Interestingly, Intel for a time was very hesitant to commit to their current memory consistency model by formalizing it in their ISA documents. IIRC this finally did happen around Core2(?) timeframe.
Presumably their cores were not implementing weaker consistency, but I'm sure there would have been questions over the issue of whether this stronger consistency would end up costing them significant performance. I guess they implemented memory disambiguation and load/load speculation around Core2 timeframe and decided that they can commit to strong load/load and store/store ordering because it will not hamper their performance significantly. (All this is purely conjecture on my part -- it's possible other reasons such as they found significant legacy code breakage, or that it may hurt them a bit but it would hurt competitors more, etc etc).
> EduardoS (no.delete@this.spam.com) on July 12, 2015 11:53 am wrote:
> > >
> > > See? No memory barriers. No nothing. Just that same model of "load early and mark".
> >
> > As a programmer I think it is easy too, but nobody does it, not even x86.
>
> Actually, from what I can tell, that's pretty much exactly what modern big-core Intel CPU's
> are doing, it's just that write buffering is explicitly visible to software and thus reordering
> reads vs earlier local writes happens without that whole extra checking.
>
> Basically, delaying a store isn't considered "speculatively reordering" it.
> So no, x86 is not sequentially consistent, because of the delayed stores.
>
> Some people call it "x86-TSO".
>
> So the example I gave was designed to illustrate the point about re-ordering and how barriers
> make sense - and how they don't. Not so much designed to show what x86 does.
>
> The normal x86 model lets loads go ahead of local stores without any extra work (or put another
> way: the stores can be buffered over later loads). And that's actually the only really common
> case that you really absolutely need to re-order very aggressively for good performance.
>
> So x86 cheats and doesn't do full sequential ordering. It does what it does for the usual historical reasons:
> there was always a store buffer, so the whole "stores can be delayed" has been there since day one. Even back
> when there were no caches at all, the store buffer still meant that stores would be delayed, and that was "visible"

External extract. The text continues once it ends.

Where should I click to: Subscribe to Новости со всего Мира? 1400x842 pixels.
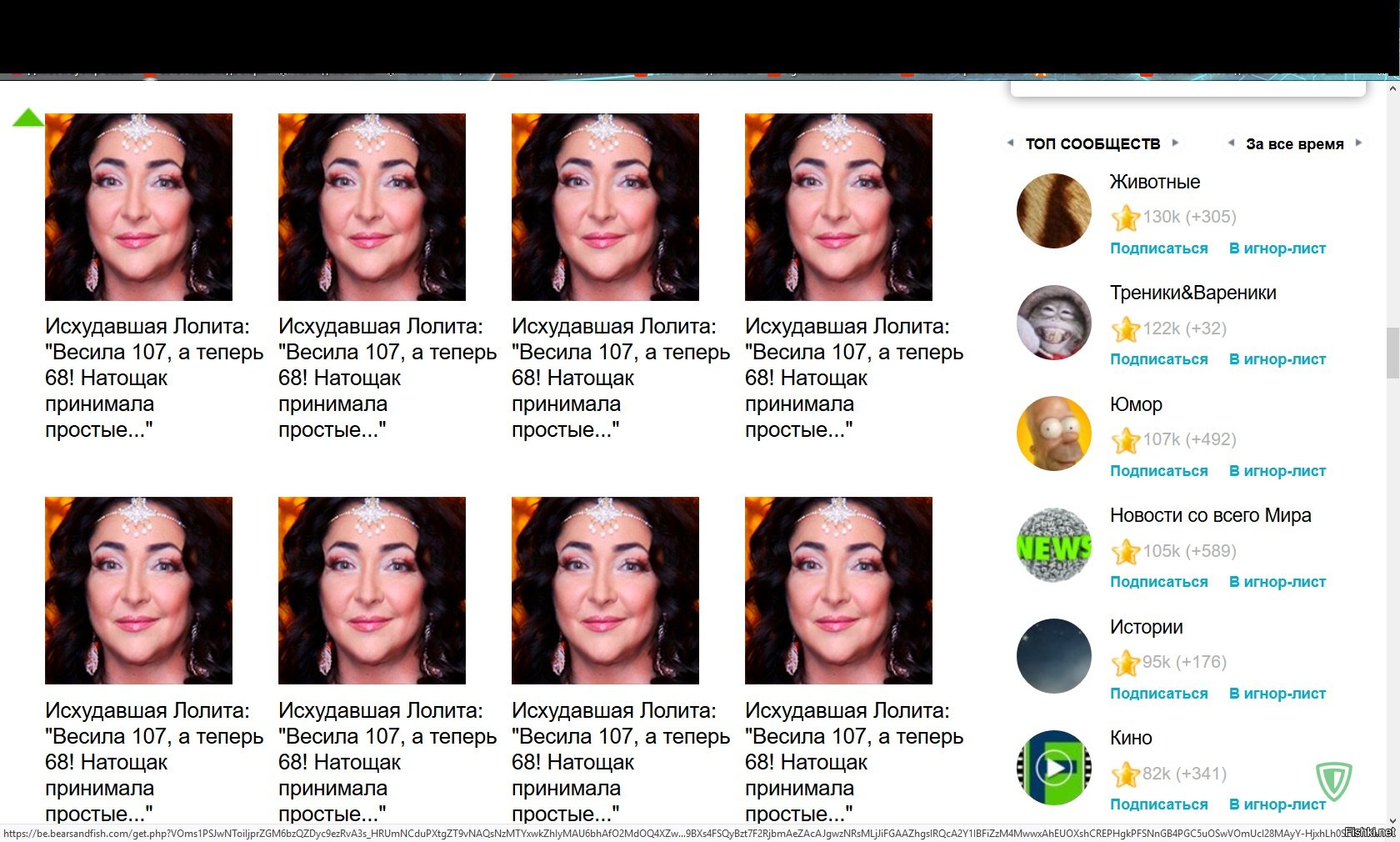click(1158, 582)
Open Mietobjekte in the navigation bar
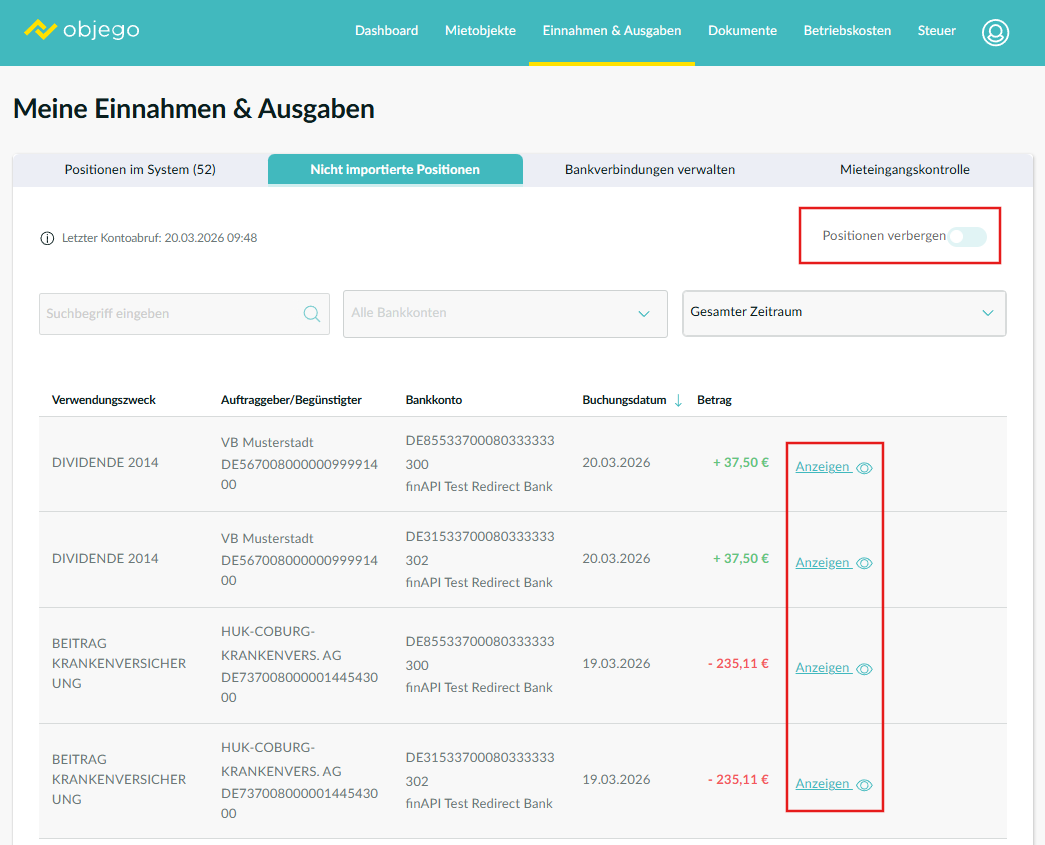Viewport: 1045px width, 845px height. point(480,31)
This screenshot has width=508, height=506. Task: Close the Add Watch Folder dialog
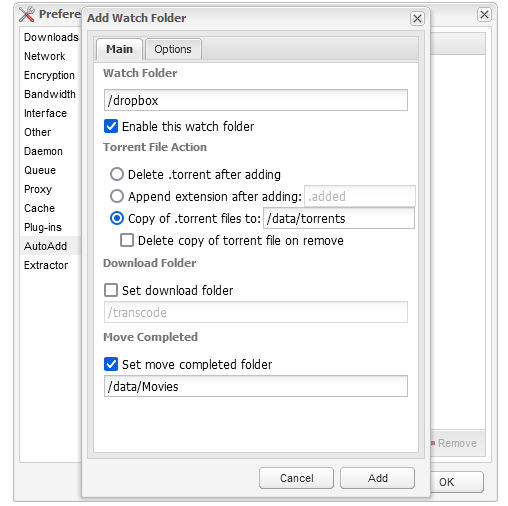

> both for DMA and for SMP (yes, some people - notably Sequent - did SMP on 80386s with no caches).
>
> So the x86 "delayed but in-order stores" is not some kind of smart design by superhuman minds that knew
> it was a good idea, it's a historical accident like pretty much all tech issues are. Then when caches
> got added, so as not to break anything (since there were applications that would break, even back then),
> everything else was done fairly strictly ordered. Which doesn't really say much, since the cores were
> in-order, the caches weren't horribly aggressive (I think they were originally blocking), and it was
> just all on a common frontside bus anyway. So there was a lot of inherent ordering there.
>
> With the P6 and OoO you had the first situation where Intel really almost could
> get some ordering issues, and they did in fact have a few SMP bugs.
>
> But, when pretty much everybody else says "we'll re-order anything against anything" (ie
> weak ordering) because they thought they were clever and had learnt from other peoples
> mistakes, x86 for historical reasons basically said "we'll only buffer writes".
Interestingly, Intel for a time was very hesitant to commit to their current memory consistency model by formalizing it in their ISA documents. IIRC this finally did happen around Core2(?) timeframe.
Presumably their cores were not implementing weaker consistency, but I'm sure there would have been questions over the issue of whether this stronger consistency would end up costing them significant performance. I guess they implemented memory disambiguation and load/load speculation around Core2 timeframe and decided that they can commit to strong load/load and store/store ordering because it will not hamper their performance significantly. (All this is purely conjecture on my part -- it's possible other reasons such as they found significant legacy code breakage, or that it may hurt them a bit but it would hurt competitors more, etc etc).